GM CEO Mary Barra is planning to make the announcement Friday, the company confirmed.

The automaker has been installing new tools and equipment at Detroit-Hamtramck for the yet-unnamed flagship car. Production is expected to begin in the fourth quarter of 2015, GM said.

The high-tech car is expected to be a low-volume model — at least initially. GM is not saying if additional jobs will be tied to production of the car, but the addition of new vehicles typically helps secure jobs at plants. The company and the United Auto Workers have been talking for years about adding a second shift at Detroit-Hamtramck.

"We've been told they're going to (add a second shift)," UAW Local 22 President George McGregor said. He said he doesn't know when it would be added or how many more jobs it might bring.

About 1,600 Detroit-Hamtramck workers on one shift build the Volt, plug-in hybrid Cadillac ELR, Opel Ampera, Chevrolet Impala and Chevrolet Malibu on one production line.

Production at the plant has been halted for retooling for the new Cadillac and other vehicles since mid-August; it is expected to resume in mid-November, according to UAW Local 22. The local represents hourly workers at the plant.

GM this year said it would invest $384 million into the Detroit-Hamtramck plant, which straddles the border of the two communities, to build the next-generation Chevrolet Volt and make investments for two other cars it did not name.

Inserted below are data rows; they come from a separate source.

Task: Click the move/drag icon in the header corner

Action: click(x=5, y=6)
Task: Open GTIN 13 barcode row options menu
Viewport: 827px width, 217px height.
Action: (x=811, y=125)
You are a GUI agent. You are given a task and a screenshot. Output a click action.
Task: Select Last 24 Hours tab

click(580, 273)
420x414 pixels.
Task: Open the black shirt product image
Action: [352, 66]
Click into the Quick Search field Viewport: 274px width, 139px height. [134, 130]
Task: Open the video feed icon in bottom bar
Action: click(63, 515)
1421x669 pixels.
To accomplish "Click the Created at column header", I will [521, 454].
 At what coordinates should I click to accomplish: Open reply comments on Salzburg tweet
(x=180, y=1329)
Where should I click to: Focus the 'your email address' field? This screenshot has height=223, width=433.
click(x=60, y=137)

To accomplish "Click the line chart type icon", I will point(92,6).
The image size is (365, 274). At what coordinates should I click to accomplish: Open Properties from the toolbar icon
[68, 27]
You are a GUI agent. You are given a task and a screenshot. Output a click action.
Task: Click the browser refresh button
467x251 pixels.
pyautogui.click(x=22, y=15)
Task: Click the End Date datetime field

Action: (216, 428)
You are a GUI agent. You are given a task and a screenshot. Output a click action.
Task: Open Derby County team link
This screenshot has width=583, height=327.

The automaker and the union for several years have discussed the possibility of adding a second shift at Detroit-Hamtramck.

In April, Gerald Johnson, then GM's vice president of North American manufacturing, said the carmaker expected that investments at the plant could lead to some hiring, but he would not say if a second shift would be added. Johnson then said that while GM "certainly hopes" to add a second shift, it would be driven by demand for vehicles.

The big Cadillac will give the brand an entry in a top luxury segment in which it doesn't compete, helping to build Cadillac's image and enabling it to reach influential new customers, said Cadillac President Johan de Nysschen.

The rear-wheel drive car is expected to go head to head with the BMW 7 Series and Mercedes-Benz S-Class, which have starting prices of about $75,000 to $95,000.

"People notice what brands successful people choose. And so if you can begin to position Cadillac there and draw them into your driver profile, then over time, then 'halo' cars like that help to develop brand image," he said in an interview. "Because more and more, the brand is then associated with success, with affluence, with people who change the world."

The new car will join a lineup of Cadillacs that have not sold strongly this year compared to the luxury competition, despite high acclaim.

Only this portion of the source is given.